It's been about 7 years now. I even changed the water a couple of times. My conclusion: Gross looking tools run great.


----------



## getplastered (Jan 3, 2012)

Jason said:


> Ya, I know the company line is that we all keep our tools spotless. But be honest. Who got sick of hosing them off and decided to throw them in a friggin' bath? (*bazooka not included)
> 
> It's been about 7 years now. I even changed the water a couple of times. My conclusion: Gross looking tools run great.


Oh, I agree...in northern Ontario it's pretty tough to clean your tools with a garden hose from December to March:yes:...without going to the car wash bay my tools soak a lot more in the winter...I just make sure they are well lubed so the seals don't break down and the metal doesn't get those crystal deposits...:blink:


----------



## cazna (Mar 28, 2010)

You dont deserve to have tools if thats how you treat em, You should have stayed on the H&T :whistling2::yes:


----------



## Stopper (Nov 5, 2011)

I used to water blast my Flatboxes with a cheap waterblaster (damages enamel /edit:anodising i mean on boxes), thinking it was the fastest way to do it, but Promix sticks like **** to a blanket. and I get covered in spray, which is a bit tough in the winter.
Now I hook out excess mud by hand, then gently scrub into a fishbin then hose and it seems much easier and I stay dry lol.

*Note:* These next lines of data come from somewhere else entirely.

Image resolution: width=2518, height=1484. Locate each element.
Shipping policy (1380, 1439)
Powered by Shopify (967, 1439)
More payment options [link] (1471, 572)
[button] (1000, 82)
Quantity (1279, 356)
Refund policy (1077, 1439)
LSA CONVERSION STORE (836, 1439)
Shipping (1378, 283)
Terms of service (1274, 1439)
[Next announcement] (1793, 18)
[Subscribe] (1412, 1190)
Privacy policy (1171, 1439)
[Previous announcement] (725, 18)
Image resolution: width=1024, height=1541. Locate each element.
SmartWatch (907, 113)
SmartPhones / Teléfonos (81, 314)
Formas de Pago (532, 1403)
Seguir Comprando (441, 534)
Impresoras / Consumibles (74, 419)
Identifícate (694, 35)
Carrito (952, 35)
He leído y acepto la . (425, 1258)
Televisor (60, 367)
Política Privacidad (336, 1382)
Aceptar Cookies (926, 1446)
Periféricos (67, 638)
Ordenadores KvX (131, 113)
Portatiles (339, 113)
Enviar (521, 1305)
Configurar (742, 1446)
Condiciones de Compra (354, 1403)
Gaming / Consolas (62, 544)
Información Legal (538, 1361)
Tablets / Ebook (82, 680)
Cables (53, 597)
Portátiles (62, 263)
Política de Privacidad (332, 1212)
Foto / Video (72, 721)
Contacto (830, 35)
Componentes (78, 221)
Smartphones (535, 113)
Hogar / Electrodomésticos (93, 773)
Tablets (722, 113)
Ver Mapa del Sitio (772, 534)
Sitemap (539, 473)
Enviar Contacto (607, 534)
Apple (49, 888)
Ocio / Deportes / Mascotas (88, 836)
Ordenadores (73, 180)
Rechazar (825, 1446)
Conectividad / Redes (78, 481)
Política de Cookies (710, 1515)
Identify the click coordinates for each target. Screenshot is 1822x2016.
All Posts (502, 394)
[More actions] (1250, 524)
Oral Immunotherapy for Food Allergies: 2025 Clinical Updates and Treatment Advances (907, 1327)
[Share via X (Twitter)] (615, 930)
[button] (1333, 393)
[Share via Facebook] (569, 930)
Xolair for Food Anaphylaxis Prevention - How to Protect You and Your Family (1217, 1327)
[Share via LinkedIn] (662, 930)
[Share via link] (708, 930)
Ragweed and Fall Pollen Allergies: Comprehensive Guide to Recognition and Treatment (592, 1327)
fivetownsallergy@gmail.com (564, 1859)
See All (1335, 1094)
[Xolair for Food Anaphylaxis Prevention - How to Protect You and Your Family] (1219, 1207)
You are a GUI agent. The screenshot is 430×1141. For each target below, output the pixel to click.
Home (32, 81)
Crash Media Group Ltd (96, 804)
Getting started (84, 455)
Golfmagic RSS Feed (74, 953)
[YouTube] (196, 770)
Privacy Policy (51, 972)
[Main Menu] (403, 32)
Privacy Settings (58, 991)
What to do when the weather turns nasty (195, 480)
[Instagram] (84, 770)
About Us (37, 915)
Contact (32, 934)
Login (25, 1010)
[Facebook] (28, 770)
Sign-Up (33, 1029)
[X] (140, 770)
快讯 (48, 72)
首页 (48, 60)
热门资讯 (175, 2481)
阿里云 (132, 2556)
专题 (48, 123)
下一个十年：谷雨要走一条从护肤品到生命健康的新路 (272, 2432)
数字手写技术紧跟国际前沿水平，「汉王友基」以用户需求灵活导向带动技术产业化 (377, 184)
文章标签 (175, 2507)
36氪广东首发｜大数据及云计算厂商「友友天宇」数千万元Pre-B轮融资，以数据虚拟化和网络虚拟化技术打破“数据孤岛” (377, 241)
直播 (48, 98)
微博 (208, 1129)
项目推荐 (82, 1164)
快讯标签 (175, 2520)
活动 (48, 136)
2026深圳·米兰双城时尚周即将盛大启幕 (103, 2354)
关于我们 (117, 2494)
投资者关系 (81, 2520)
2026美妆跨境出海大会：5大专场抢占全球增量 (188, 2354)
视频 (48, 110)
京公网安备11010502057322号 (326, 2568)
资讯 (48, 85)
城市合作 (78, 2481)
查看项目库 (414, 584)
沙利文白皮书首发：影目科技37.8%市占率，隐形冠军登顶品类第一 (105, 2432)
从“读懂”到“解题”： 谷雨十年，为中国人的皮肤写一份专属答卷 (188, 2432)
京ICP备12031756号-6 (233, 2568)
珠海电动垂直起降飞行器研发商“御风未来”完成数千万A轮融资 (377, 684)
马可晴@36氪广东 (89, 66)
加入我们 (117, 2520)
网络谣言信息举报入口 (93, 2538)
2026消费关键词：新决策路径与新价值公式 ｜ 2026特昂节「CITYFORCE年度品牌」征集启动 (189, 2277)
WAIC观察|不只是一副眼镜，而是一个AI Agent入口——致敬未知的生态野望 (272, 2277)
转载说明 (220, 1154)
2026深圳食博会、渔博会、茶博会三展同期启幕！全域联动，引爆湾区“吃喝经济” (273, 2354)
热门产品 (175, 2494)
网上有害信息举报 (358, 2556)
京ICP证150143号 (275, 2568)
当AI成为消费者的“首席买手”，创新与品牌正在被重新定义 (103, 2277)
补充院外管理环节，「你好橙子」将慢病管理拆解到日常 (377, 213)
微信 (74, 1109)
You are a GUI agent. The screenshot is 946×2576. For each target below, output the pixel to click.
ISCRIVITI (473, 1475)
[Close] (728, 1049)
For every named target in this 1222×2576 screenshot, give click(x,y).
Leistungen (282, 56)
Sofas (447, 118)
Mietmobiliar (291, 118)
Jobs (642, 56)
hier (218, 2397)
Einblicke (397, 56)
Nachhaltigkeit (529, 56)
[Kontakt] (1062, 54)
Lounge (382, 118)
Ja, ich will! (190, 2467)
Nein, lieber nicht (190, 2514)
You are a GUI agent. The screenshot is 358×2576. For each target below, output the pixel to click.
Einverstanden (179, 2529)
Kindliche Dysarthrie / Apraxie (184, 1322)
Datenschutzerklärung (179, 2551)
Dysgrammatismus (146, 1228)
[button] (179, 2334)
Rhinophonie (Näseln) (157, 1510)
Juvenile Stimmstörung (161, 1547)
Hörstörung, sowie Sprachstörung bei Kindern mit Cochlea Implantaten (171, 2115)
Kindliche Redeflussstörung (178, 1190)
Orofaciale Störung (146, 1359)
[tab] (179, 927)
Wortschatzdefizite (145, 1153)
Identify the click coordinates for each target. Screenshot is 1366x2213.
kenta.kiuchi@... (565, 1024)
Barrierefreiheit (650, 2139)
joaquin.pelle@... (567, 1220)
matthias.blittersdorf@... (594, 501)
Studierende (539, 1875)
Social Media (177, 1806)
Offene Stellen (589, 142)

I'm only ever using 1 size flatbox a day, so I just spend 10 minutes giving it clean when I get home , rather than shoving them into plastic rubbish bags untll I've finished all my machining and cleaning them all at once, which makes it a major task.

I do not like cleaning tools, but I make an effort keep my machines spotless.


----------



## PrecisionTaping (Feb 2, 2012)

I do what I can to keep them clean. I try to give them a good cleaning once a year. Where I actually take them home and give them a nice bath with my toilet scrub brush. Clean them all up. But for the other 364 days of the year, if they're not on a job soaking in a bucket of water, they're rolling around the back of my truck on our way to another job. :yes:
Thats how we do it up here. Welcome to Ontario.
Goodluck cleaning your tools with a hose outside in the middle of january in a -35 snow storm.


----------



## moore (Dec 2, 2010)

I'm proud of the tools I have ..I keep them clean..


----------



## cazna (Mar 28, 2010)

MOORE, dont store your flatboxes with the dial setting on, It will take the crown out of the blade, Then you will need to bend it back again.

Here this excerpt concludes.